Estoy esencialmente de acuerdo con esa concepción liberal, si es que no libérrima, de la libertad académica y de expresión, esa forma de aplicar el principio de caridad (gritar «desde el río hasta el mar» puede no ser una llamada al exterminio de los judíos, tampoco necesariamente defender la Intifada como forma de «resistencia» ser equivalente a llamar al genocidio judío) y de salvaguardar que se pueda criticar la política de Israel, incluso de manera «robusta» como señalaba alguna de las comparecientes; me parece bien, digo, esa invocación, pero ya le hubiera gustado a Amy Wax (UPenn), sometida a un proceso disciplinario por supuestas actitudes racistas al criticar las políticas de acción afirmativa en favor de la minoría africano-americana; al geofísico Dorian Abbott de la Universidad de Chicago, des-invitado a impartir una conferencia en el MIT por su posición crítica frente a los empeños de los departamentos de DEI; a VanderWelee; a Christakis, y a tutti quanti, haber tenido el tipo de defensa también «robusta” de su quehacer por parte de los responsables académicos de sus instituciones como han tenido quienes celebran la indiscriminada matanza del 7 de octubre por parte de Hamás, unos hechos que, en contraste con la invasión de Ucrania o la muerte de George Floyd, no suscitaron la condena institucional inmediata de la Universidad de Harvard.

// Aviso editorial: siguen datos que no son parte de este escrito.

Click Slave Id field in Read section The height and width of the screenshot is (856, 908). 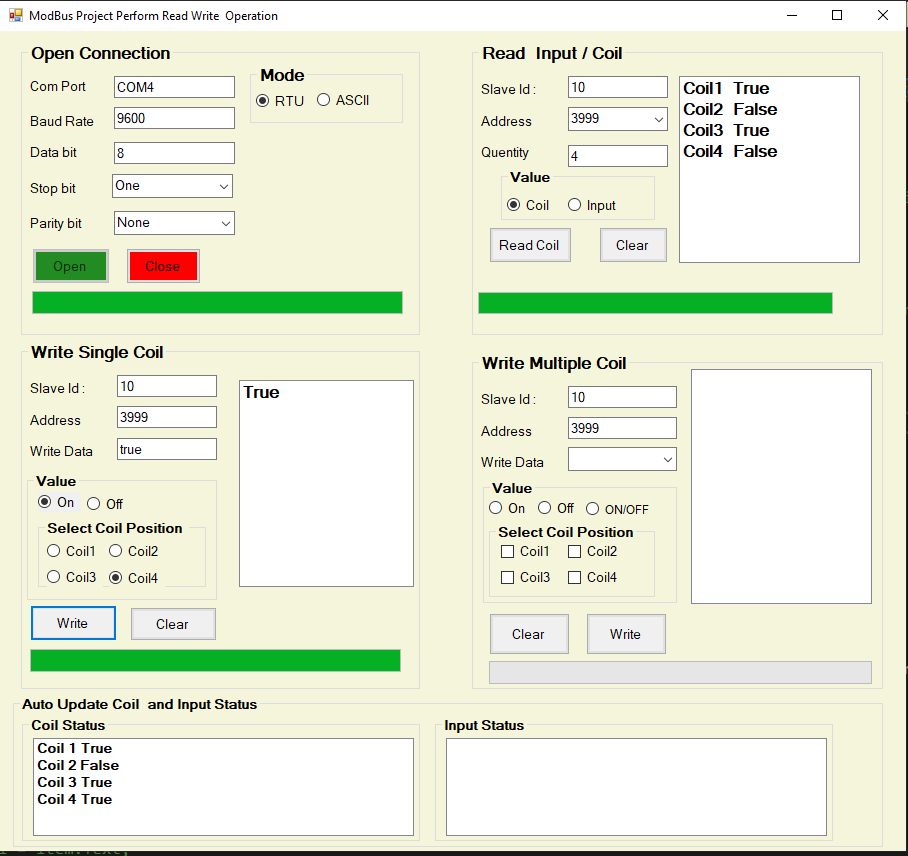pos(617,87)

Bienvenida, pues, esa nivelación del quad académico y también la denuncia de que la comparecencia de estas tres rectoras pareció un auto de fe, exactamente el tipo de procedimiento infernal auspiciado por las políticas universitarias de esas mismas presidentas y sus antecesores, que han padecido durante años tantos académicos y estudiantes críticos o no alienados con todo ese conjunto de presupuestos metodológicos, visiones sobre la historia o la teoría social y postulados políticos – las teorías sobre el racismo sistémico, los estudios de género o queer, etc.- que, a falta de un nombre mejor, agrupamos bajo la etiqueta de ideología woke.
Back to basics: Libertad de expresión y académica 101.